A Google employee walks across the campus at Google headquarters on February 2, 2011 in Mountain View, California.
A Google employee walks across the campus at Google headquarters on February 2, 2011 in Mountain View, California. - 
Listen To The Story

Kai Ryssdal: Here's your corporate story of the day: Google has gone to the debt markets. The company -- which has giant mounds of cash sitting in the bank -- borrowed $3 billion in a bond offering, its first one ever.

And Google's by no means alone in deciding there's never ever been a better time to borrow. Here's our senior business correspondent Bob Moon.

Bob Moon: Just like a homeowner looking to re-finance at historically low rates, American businesses are rushing to take advantage of easy money. They can use it to expand, buy other businesses, repurchase their own stock, or in some cases, issue attractive dividends to loyal stockholders.

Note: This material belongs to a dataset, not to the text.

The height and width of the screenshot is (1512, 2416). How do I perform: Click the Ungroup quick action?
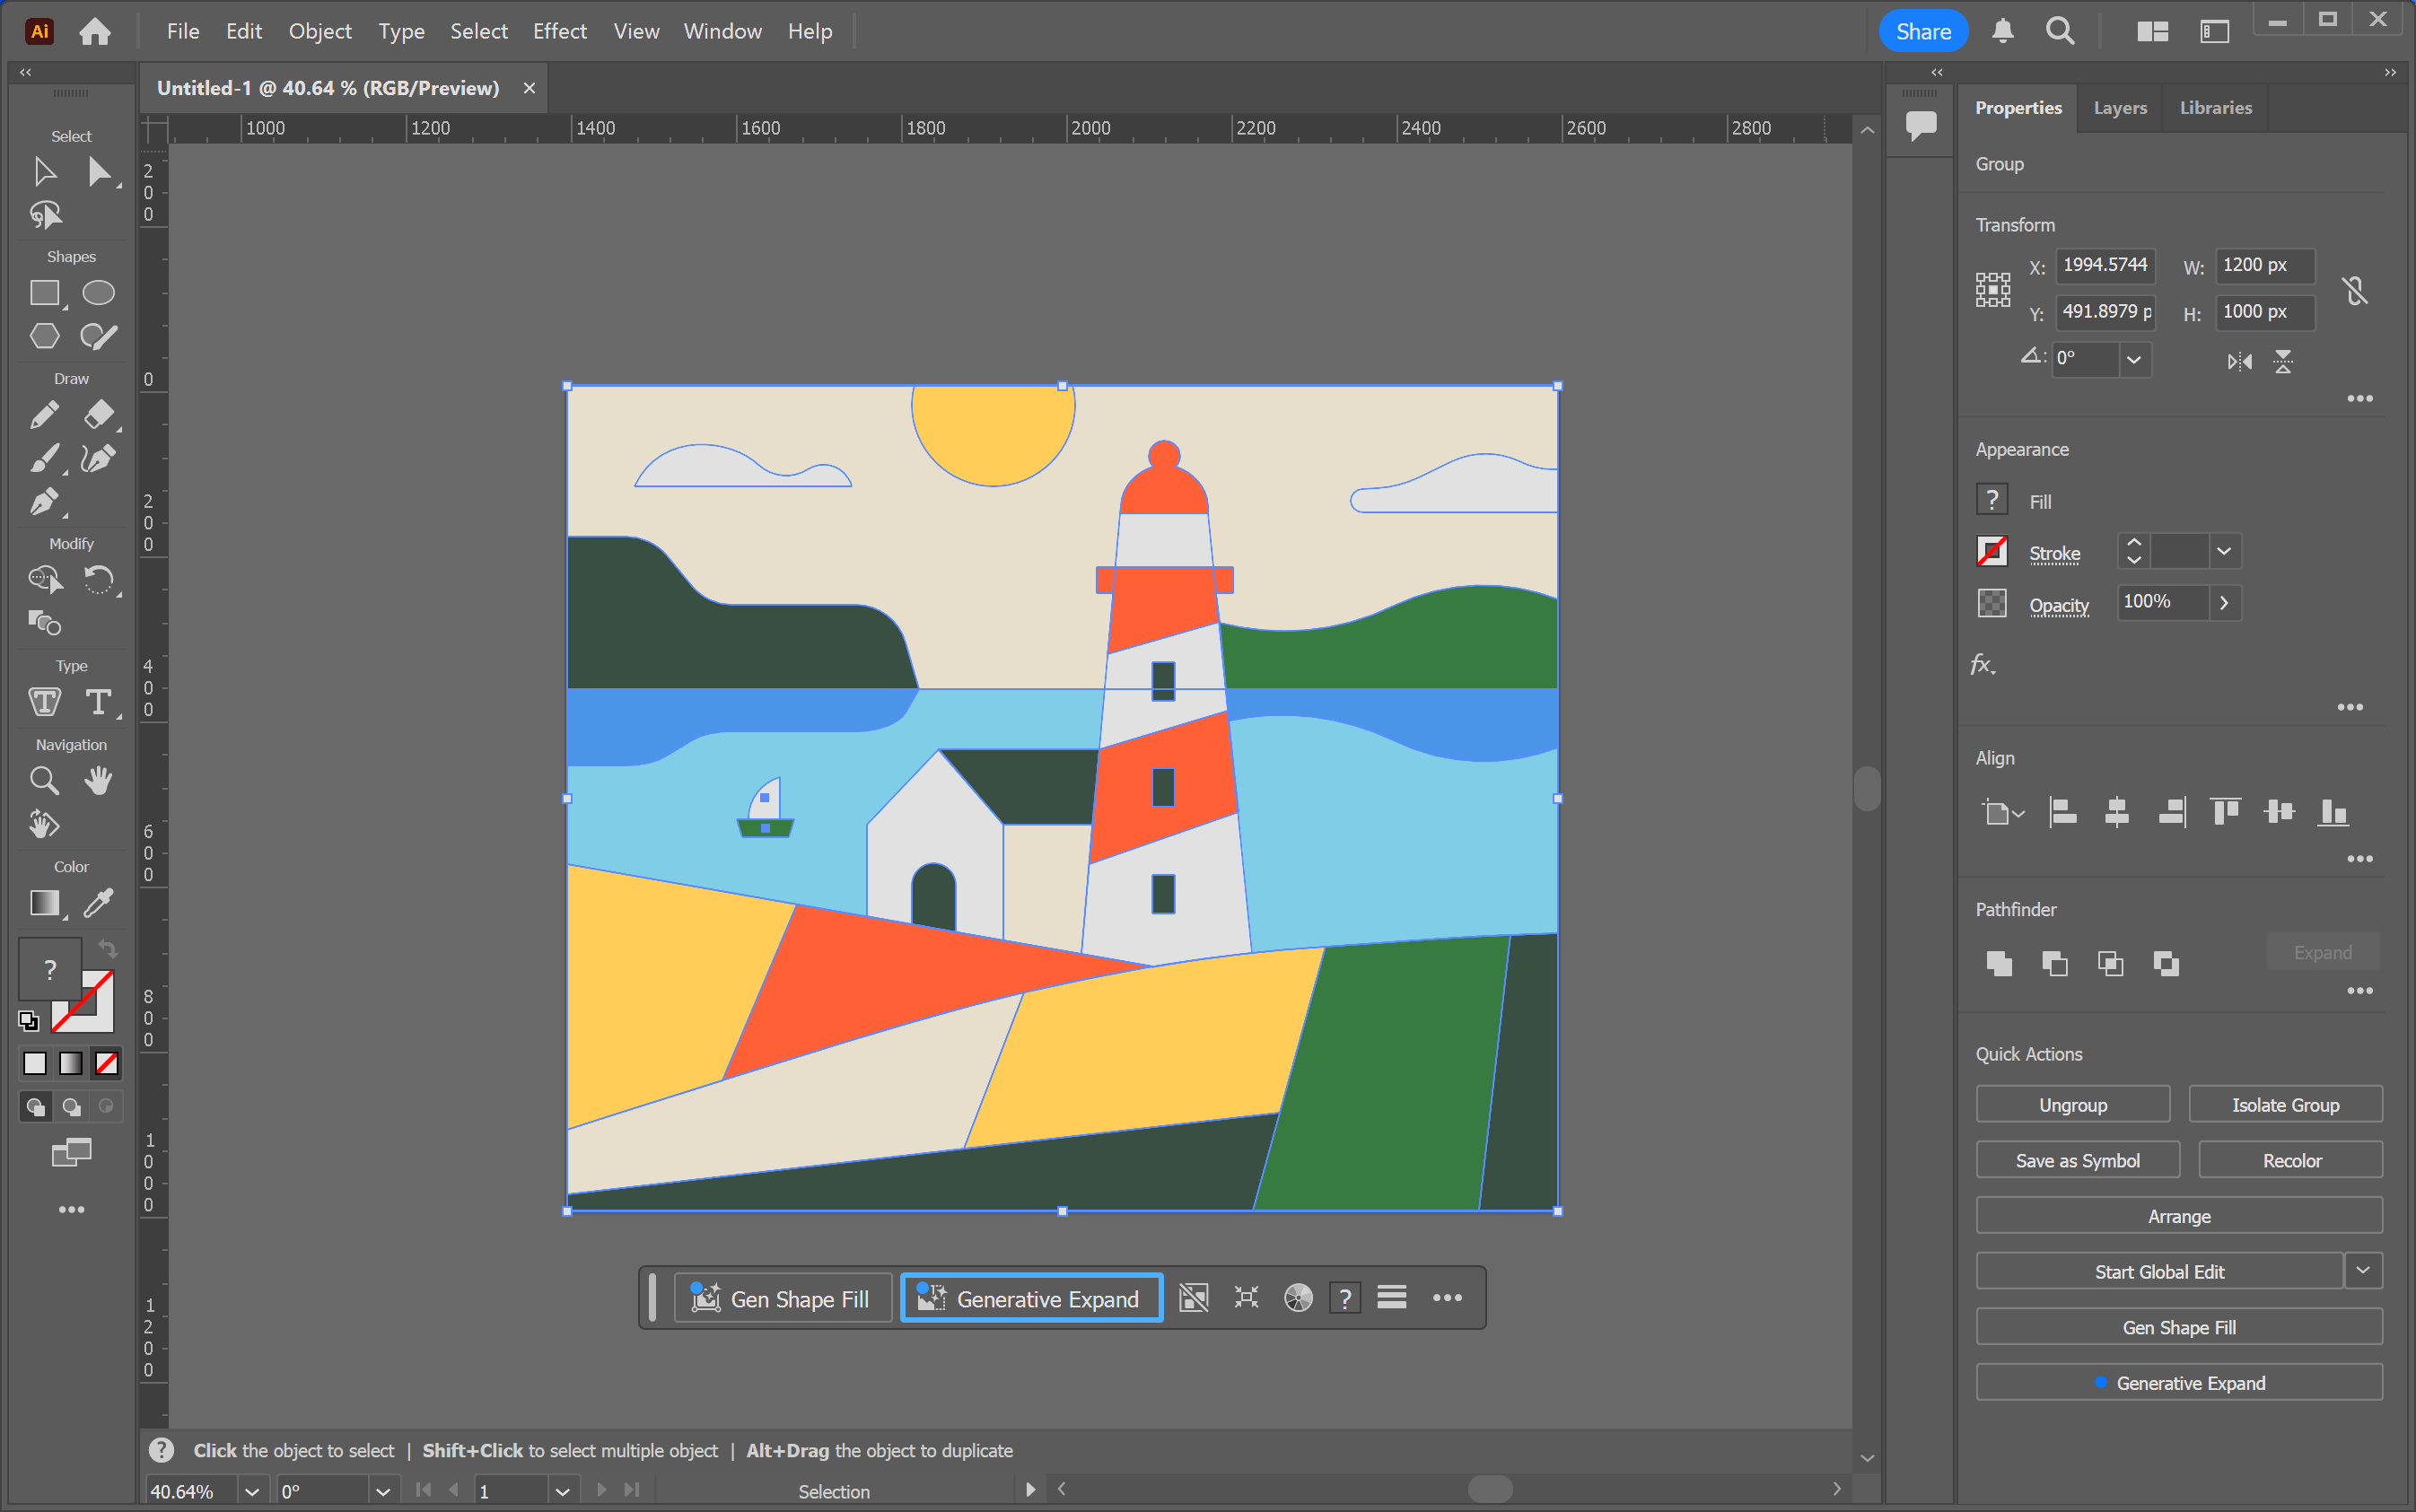coord(2072,1104)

At Envision Capital Management, bond expert Marilyn Cohen says money comes so cheap these days, big corporations don't even need a reason to borrow -- even if, or perhaps because, the economic future is uncertain.

Marilyn Cohen: There's a lot of them that are just sitting with tons of cash on the balance sheet, waiting to see what's going to happen.

Google says it plans to re-pay some short-term debit, and use the rest for yet-to-be-determined purposes. At Thornburg Investments, fund manager Lon Erickson says companies could be trying to lock in low rates.

Lon Erickson: If you look out maybe six months and you're going to need some capital, some cash down the line, the debt market looks like a pretty attractive place to go ahead and raise that money, and it's not going to cost you all that much because the cost of the money is so low.

Investors are hungry for better returns in what the government offers even though corporate returns are also at historic lows. And bond expert Marilyn Cohen worries investors have been willing to buy riskier and riskier corporate bonds.

Cohen: As you go down the food chain from investment-grade, like Microsoft and Berkshire Hathaway and Google, down to high-yield and really "junkety-junk," the buyers are also being unbelievably forgiving, in order to get a little bit extra yield in the junk bond market.

Indeed, the first three months of this year were the biggest quarter on record for junk bonds. And that, Cohen warns, has signaled a big tumble in the past.

Cohen: We're back to history, we didn't learn anything from it, and when that rubber band snaps, I think it's going to be a stinger.

In Los Angeles, I'm Bob Moon for Marketplace.